## Begin

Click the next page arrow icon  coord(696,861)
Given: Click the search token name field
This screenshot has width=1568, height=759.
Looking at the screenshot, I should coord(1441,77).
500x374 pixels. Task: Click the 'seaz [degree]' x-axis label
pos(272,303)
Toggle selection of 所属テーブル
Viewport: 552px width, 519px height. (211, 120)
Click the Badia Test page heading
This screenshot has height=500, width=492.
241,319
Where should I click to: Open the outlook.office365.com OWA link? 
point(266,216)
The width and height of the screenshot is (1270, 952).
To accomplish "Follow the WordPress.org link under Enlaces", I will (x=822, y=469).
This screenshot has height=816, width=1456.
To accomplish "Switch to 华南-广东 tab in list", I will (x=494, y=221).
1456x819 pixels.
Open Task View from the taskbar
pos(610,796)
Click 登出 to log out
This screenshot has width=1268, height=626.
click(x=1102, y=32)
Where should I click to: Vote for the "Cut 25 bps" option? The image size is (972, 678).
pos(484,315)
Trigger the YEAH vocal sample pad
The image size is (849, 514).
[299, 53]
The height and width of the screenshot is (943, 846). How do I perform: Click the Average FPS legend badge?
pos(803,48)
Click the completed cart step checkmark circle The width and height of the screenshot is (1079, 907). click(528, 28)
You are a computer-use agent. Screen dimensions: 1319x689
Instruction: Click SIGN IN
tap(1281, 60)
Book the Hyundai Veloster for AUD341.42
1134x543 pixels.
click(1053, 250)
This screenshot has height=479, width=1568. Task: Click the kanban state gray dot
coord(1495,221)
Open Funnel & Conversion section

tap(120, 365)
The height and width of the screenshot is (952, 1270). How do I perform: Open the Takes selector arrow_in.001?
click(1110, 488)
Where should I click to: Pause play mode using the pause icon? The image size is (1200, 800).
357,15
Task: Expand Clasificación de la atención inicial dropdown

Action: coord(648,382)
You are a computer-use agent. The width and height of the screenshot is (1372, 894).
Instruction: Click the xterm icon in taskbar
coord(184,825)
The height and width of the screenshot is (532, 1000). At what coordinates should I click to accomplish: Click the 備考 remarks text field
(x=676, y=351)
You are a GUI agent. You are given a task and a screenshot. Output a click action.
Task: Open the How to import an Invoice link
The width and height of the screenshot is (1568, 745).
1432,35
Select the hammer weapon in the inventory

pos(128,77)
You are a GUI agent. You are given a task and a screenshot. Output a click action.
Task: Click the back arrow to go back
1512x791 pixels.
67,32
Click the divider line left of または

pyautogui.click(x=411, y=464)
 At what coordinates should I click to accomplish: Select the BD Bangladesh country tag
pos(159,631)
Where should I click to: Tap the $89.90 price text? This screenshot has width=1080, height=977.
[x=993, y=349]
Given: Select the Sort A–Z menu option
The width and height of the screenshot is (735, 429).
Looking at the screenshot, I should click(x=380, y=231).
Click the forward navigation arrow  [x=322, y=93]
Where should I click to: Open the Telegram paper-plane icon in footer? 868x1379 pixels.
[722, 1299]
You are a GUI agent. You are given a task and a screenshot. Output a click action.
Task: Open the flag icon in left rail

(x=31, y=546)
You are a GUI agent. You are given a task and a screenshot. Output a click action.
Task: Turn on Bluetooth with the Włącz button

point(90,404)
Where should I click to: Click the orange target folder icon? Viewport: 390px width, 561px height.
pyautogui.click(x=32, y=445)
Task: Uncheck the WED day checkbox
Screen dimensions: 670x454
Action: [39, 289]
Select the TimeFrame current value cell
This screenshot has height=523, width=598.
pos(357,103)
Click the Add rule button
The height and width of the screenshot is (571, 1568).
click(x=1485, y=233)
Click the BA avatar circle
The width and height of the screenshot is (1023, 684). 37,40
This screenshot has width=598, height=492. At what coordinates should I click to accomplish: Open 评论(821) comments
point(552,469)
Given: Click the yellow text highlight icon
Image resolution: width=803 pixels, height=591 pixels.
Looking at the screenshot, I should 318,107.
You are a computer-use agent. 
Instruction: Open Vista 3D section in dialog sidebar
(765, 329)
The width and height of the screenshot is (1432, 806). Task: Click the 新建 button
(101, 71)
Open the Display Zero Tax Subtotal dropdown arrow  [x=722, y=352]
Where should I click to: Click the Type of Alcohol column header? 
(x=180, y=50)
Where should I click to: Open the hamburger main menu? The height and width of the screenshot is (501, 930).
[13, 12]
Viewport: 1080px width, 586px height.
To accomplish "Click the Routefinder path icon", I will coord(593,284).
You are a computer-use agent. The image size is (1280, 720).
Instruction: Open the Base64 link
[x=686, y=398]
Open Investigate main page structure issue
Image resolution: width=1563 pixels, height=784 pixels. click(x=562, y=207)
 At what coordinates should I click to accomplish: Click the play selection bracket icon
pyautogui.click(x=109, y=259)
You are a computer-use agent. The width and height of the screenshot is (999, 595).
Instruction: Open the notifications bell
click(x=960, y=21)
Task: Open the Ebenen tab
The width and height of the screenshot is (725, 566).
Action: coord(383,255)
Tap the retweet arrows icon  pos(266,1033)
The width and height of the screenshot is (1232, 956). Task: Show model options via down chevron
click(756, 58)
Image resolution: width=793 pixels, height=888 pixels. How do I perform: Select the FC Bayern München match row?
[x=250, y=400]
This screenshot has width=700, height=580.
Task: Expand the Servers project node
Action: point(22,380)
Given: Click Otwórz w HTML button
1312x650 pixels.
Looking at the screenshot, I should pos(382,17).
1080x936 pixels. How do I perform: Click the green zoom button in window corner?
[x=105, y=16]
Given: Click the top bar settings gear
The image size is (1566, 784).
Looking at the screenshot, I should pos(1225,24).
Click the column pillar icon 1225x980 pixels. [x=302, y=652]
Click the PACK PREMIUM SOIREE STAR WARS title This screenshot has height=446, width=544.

## End

▶ _Short exercise_
Format every line of the records above as a JSON list of strings, one string per line, leaving out blank lines.

▶ _Solution below_
[
  "Click the next page arrow icon  coord(696,861)",
  "Given: Click the search token name field",
  "This screenshot has width=1568, height=759.",
  "Looking at the screenshot, I should coord(1441,77).",
  "500x374 pixels. Task: Click the 'seaz [degree]' x-axis label",
  "pos(272,303)",
  "Toggle selection of 所属テーブル",
  "Viewport: 552px width, 519px height. (211, 120)",
  "Click the Badia Test page heading",
  "This screenshot has height=500, width=492.",
  "241,319",
  "Where should I click to: Open the outlook.office365.com OWA link? ",
  "point(266,216)",
  "The width and height of the screenshot is (1270, 952).",
  "To accomplish \"Follow the WordPress.org link under Enlaces\", I will (x=822, y=469).",
  "This screenshot has height=816, width=1456.",
  "To accomplish \"Switch to 华南-广东 tab in list\", I will (x=494, y=221).",
  "1456x819 pixels.",
  "Open Task View from the taskbar",
  "pos(610,796)",
  "Click 登出 to log out",
  "This screenshot has width=1268, height=626.",
  "click(x=1102, y=32)",
  "Where should I click to: Vote for the \"Cut 25 bps\" option? The image size is (972, 678).",
  "pos(484,315)",
  "Trigger the YEAH vocal sample pad",
  "The image size is (849, 514).",
  "[299, 53]",
  "The height and width of the screenshot is (943, 846). How do I perform: Click the Average FPS legend badge?",
  "pos(803,48)",
  "Click the completed cart step checkmark circle The width and height of the screenshot is (1079, 907). click(528, 28)",
  "You are a computer-use agent. Screen dimensions: 1319x689",
  "Instruction: Click SIGN IN",
  "tap(1281, 60)",
  "Book the Hyundai Veloster for AUD341.42",
  "1134x543 pixels.",
  "click(1053, 250)",
  "This screenshot has height=479, width=1568. Task: Click the kanban state gray dot",
  "coord(1495,221)",
  "Open Funnel & Conversion section",
  "tap(120, 365)",
  "The height and width of the screenshot is (952, 1270). How do I perform: Open the Takes selector arrow_in.001?",
  "click(1110, 488)",
  "Where should I click to: Pause play mode using the pause icon? The image size is (1200, 800).",
  "357,15",
  "Task: Expand Clasificación de la atención inicial dropdown",
  "Action: coord(648,382)",
  "You are a computer-use agent. The width and height of the screenshot is (1372, 894).",
  "Instruction: Click the xterm icon in taskbar",
  "coord(184,825)",
  "The height and width of the screenshot is (532, 1000). At what coordinates should I click to accomplish: Click the 備考 remarks text field",
  "(x=676, y=351)",
  "You are a GUI agent. You are given a task and a screenshot. Output a click action.",
  "Task: Open the How to import an Invoice link",
  "The width and height of the screenshot is (1568, 745).",
  "1432,35",
  "Select the hammer weapon in the inventory",
  "pos(128,77)",
  "You are a GUI agent. You are given a task and a screenshot. Output a click action.",
  "Task: Click the back arrow to go back",
  "1512x791 pixels.",
  "67,32",
  "Click the divider line left of または",
  "pyautogui.click(x=411, y=464)",
  " At what coordinates should I click to accomplish: Select the BD Bangladesh country tag",
  "pos(159,631)",
  "Where should I click to: Tap the $89.90 price text? This screenshot has width=1080, height=977.",
  "[x=993, y=349]",
  "Given: Select the Sort A–Z menu option",
  "The width and height of the screenshot is (735, 429).",
  "Looking at the screenshot, I should click(x=380, y=231).",
  "Click the forward navigation arrow  [x=322, y=93]",
  "Where should I click to: Open the Telegram paper-plane icon in footer? 868x1379 pixels.",
  "[722, 1299]",
  "You are a GUI agent. You are given a task and a screenshot. Output a click action.",
  "Task: Open the flag icon in left rail",
  "(x=31, y=546)",
  "You are a GUI agent. You are given a task and a screenshot. Output a click action.",
  "Task: Turn on Bluetooth with the Włącz button",
  "point(90,404)",
  "Where should I click to: Click the orange target folder icon? Viewport: 390px width, 561px height.",
  "pyautogui.click(x=32, y=445)",
  "Task: Uncheck the WED day checkbox",
  "Screen dimensions: 670x454",
  "Action: [39, 289]",
  "Select the TimeFrame current value cell",
  "This screenshot has height=523, width=598.",
  "pos(357,103)",
  "Click the Add rule button",
  "The height and width of the screenshot is (571, 1568).",
  "click(x=1485, y=233)",
  "Click the BA avatar circle",
  "The width and height of the screenshot is (1023, 684). 37,40",
  "This screenshot has width=598, height=492. At what coordinates should I click to accomplish: Open 评论(821) comments",
  "point(552,469)",
  "Given: Click the yellow text highlight icon",
  "Image resolution: width=803 pixels, height=591 pixels.",
  "Looking at the screenshot, I should 318,107.",
  "You are a computer-use agent. ",
  "Instruction: Open Vista 3D section in dialog sidebar",
  "(765, 329)",
  "The width and height of the screenshot is (1432, 806). Task: Click the 新建 button",
  "(101, 71)",
  "Open the Display Zero Tax Subtotal dropdown arrow  [x=722, y=352]",
  "Where should I click to: Click the Type of Alcohol column header? ",
  "(x=180, y=50)",
  "Where should I click to: Open the hamburger main menu? The height and width of the screenshot is (501, 930).",
  "[13, 12]",
  "Viewport: 1080px width, 586px height.",
  "To accomplish \"Click the Routefinder path icon\", I will coord(593,284).",
  "You are a computer-use agent. The image size is (1280, 720).",
  "Instruction: Open the Base64 link",
  "[x=686, y=398]",
  "Open Investigate main page structure issue",
  "Image resolution: width=1563 pixels, height=784 pixels. click(x=562, y=207)",
  " At what coordinates should I click to accomplish: Click the play selection bracket icon",
  "pyautogui.click(x=109, y=259)",
  "You are a computer-use agent. The width and height of the screenshot is (999, 595).",
  "Instruction: Open the notifications bell",
  "click(x=960, y=21)",
  "Task: Open the Ebenen tab",
  "The width and height of the screenshot is (725, 566).",
  "Action: coord(383,255)",
  "Tap the retweet arrows icon  pos(266,1033)",
  "The width and height of the screenshot is (1232, 956). Task: Show model options via down chevron",
  "click(756, 58)",
  "Image resolution: width=793 pixels, height=888 pixels. How do I perform: Select the FC Bayern München match row?",
  "[x=250, y=400]",
  "This screenshot has width=700, height=580.",
  "Task: Expand the Servers project node",
  "Action: point(22,380)",
  "Given: Click Otwórz w HTML button",
  "1312x650 pixels.",
  "Looking at the screenshot, I should pos(382,17).",
  "1080x936 pixels. How do I perform: Click the green zoom button in window corner?",
  "[x=105, y=16]",
  "Given: Click the top bar settings gear",
  "The image size is (1566, 784).",
  "Looking at the screenshot, I should pos(1225,24).",
  "Click the column pillar icon 1225x980 pixels. [x=302, y=652]",
  "Click the PACK PREMIUM SOIREE STAR WARS title This screenshot has height=446, width=544."
]